Once he is outside, but refuses to walk, don't pull and try to make him come, it sounds like he may be a little afraid when he is outside. Lure him along with some treats, drop them on the ground in front of him, and encourage him to go with/follow you. Even if he will only go a few feet, keep encouraging him, maybe turn for home, try for a little farther next time. You want to teach him that walks are a good thing and fun.


----------



## Leslie B (Mar 17, 2011)

I agree with the prong collar for the walk. It has been called putting power steering on your dog.
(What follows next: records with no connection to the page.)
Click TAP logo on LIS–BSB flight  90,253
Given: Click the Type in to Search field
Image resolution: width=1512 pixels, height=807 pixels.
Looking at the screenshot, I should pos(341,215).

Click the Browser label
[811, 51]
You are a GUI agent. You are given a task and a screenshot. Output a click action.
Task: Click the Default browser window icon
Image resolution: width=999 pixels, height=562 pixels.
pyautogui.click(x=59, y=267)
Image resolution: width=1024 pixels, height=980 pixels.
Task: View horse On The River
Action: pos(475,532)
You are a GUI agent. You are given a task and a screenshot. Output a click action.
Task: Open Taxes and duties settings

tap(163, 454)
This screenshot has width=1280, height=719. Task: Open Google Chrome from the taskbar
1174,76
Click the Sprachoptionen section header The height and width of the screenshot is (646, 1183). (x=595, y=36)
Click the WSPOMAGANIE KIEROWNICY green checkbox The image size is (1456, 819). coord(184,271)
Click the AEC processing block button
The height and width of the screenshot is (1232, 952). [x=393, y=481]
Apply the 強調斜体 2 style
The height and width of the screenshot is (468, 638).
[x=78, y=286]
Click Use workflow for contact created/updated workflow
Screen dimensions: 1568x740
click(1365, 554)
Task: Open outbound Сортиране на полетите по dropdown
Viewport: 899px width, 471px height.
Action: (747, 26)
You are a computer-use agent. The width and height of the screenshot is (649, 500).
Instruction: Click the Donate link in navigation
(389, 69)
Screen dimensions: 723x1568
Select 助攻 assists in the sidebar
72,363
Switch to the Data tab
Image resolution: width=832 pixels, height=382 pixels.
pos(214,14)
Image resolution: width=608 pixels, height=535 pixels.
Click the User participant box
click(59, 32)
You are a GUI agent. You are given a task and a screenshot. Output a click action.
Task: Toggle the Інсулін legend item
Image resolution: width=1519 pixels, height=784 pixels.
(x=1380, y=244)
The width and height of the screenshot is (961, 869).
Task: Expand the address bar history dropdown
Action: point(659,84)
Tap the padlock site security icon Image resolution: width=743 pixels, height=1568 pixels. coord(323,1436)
Can you walk the pup on the leash inside your home? How is he with a check cord in the house? Both of these can help to make the leash, and walking on the leash, a non event in his mind. You can progress to walks just in your yard once walking inside the house is working well.


----------



## runner (Oct 9, 2012)

*puppy won't walk on lead*

Lewis:

I had the same problem with Gazoo at that age....only he would run away when i had the lead....and not let me put it on him...then when i did and went for a walk he would just stand there...then he would lay down on the ground and not get up...making me almost drag him...he HATED walks....

Now Gazoo at 9 months does the opposite...if he sees my coat on he jumps and goes nuts....so i take hm for a walk and now when we head towards our house, he lays down and doesn't want to go back....no sure what was worse....hmmmmm teenagers!

so bottom line, trust me, they eventually love the walk


----------